■ WHAT THE TASK ASKS ■
Where the records below reach the line containing "You are a GUI", start transcribing, and end with the line containing "[author-photo] (77, 1616)", exactly and with nothing else added.

■ MATERIAL TO PROCESS ■
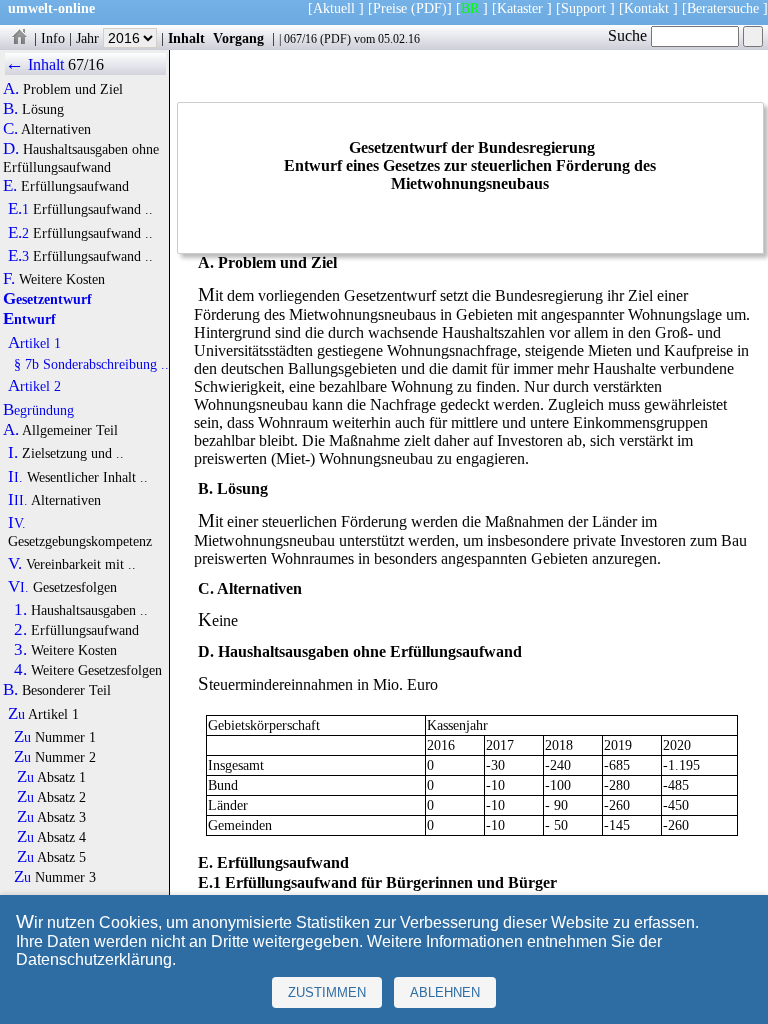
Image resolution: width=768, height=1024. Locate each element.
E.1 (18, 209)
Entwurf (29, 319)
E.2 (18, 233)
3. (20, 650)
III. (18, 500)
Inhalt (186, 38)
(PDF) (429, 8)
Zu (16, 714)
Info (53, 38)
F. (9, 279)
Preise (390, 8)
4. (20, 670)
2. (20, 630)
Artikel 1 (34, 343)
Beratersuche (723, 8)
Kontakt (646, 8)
---
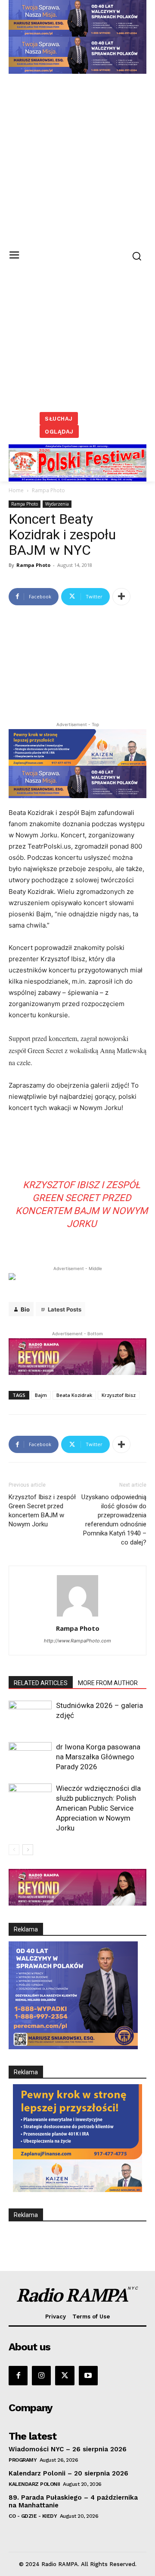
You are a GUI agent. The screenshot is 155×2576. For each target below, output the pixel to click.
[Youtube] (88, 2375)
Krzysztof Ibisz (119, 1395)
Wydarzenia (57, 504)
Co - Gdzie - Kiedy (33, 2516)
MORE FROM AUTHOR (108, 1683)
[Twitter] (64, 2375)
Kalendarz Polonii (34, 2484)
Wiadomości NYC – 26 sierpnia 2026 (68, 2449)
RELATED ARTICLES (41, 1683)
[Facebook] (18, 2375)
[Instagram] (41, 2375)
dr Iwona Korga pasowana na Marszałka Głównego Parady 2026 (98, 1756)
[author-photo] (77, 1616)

■ ANSWER ■
You are a GUI agent. The screenshot is 155×2576. For each target below, output the pixel to click.
[Youtube] (88, 2375)
Krzysztof Ibisz (119, 1395)
Wydarzenia (57, 504)
Co - Gdzie - Kiedy (33, 2516)
MORE FROM AUTHOR (108, 1683)
[Twitter] (64, 2375)
Kalendarz Polonii (34, 2484)
Wiadomości NYC – 26 sierpnia 2026 (68, 2449)
RELATED ARTICLES (41, 1683)
[Facebook] (18, 2375)
[Instagram] (41, 2375)
dr Iwona Korga pasowana na Marszałka Głównego Parady 2026 (98, 1756)
[author-photo] (77, 1616)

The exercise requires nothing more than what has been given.